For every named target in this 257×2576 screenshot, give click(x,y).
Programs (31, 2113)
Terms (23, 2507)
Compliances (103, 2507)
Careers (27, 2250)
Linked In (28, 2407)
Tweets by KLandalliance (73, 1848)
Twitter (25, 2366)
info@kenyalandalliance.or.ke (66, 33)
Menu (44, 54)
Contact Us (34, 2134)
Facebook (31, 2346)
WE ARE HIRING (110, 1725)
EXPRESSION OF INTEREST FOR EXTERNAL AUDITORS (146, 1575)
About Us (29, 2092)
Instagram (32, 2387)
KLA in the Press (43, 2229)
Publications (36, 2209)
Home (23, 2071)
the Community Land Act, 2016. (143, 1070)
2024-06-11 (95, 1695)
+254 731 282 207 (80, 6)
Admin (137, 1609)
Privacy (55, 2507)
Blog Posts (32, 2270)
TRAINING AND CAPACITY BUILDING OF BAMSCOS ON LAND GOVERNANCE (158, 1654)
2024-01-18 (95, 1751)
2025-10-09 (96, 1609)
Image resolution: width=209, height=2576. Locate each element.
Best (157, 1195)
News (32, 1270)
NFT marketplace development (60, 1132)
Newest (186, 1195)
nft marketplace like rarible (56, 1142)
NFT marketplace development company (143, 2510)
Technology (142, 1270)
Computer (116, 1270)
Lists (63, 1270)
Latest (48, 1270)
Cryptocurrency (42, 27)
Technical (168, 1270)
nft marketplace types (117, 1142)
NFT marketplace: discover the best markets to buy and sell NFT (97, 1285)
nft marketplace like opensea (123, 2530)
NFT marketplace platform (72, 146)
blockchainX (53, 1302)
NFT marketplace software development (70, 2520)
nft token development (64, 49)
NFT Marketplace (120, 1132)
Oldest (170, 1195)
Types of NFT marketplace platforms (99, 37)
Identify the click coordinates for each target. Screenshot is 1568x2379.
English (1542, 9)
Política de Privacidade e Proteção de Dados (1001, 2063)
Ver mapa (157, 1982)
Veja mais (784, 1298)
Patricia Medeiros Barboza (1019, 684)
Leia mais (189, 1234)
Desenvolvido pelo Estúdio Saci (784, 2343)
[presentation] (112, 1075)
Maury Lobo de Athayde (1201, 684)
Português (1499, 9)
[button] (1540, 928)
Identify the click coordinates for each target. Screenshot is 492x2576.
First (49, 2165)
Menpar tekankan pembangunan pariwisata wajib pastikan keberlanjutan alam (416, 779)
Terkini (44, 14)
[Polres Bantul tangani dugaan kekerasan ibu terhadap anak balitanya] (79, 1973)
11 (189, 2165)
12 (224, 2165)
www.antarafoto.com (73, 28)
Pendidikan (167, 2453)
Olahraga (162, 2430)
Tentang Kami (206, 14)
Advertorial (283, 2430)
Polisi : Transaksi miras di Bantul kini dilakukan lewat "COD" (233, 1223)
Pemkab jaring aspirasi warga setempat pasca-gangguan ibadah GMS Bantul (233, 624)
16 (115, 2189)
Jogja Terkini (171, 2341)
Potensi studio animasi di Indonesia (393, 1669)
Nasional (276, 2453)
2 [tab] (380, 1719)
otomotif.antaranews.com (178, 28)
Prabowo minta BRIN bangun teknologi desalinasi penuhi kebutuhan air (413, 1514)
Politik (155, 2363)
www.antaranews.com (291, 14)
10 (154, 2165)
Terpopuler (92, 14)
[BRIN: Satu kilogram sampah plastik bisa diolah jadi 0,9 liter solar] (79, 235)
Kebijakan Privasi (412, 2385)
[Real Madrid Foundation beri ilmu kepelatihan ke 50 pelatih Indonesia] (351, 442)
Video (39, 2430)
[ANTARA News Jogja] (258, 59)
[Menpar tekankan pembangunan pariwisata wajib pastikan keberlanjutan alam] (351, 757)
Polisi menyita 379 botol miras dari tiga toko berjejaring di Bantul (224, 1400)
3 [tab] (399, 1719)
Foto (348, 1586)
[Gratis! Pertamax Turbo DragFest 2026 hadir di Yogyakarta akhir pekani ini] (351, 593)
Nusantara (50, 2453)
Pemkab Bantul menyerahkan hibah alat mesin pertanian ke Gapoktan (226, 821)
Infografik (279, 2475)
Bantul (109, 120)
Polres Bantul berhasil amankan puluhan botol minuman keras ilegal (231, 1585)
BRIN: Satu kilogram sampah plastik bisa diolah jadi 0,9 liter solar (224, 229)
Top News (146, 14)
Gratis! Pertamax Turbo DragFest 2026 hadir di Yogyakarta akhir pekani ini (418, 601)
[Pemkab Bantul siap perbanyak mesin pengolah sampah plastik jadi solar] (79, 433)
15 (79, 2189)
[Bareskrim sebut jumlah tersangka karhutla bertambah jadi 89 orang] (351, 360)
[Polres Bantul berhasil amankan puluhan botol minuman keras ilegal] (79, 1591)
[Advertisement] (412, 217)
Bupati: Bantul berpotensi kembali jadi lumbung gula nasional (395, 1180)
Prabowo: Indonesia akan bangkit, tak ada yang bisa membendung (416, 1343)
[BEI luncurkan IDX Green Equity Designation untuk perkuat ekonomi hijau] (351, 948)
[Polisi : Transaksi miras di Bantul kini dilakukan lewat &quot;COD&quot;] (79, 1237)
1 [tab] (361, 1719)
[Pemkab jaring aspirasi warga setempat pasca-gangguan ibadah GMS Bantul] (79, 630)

- - -

◆ Goal of the exercise:
List the lines of the entries that include "Pemkab".

◆ Solution for this exercise:
Pemkab jaring aspirasi warga setempat pasca-gangguan ibadah GMS Bantul (233, 624)
Pemkab Bantul menyerahkan hibah alat mesin pertanian ke Gapoktan (226, 821)
[Pemkab Bantul siap perbanyak mesin pengolah sampah plastik jadi solar] (79, 433)
[Pemkab jaring aspirasi warga setempat pasca-gangguan ibadah GMS Bantul] (79, 630)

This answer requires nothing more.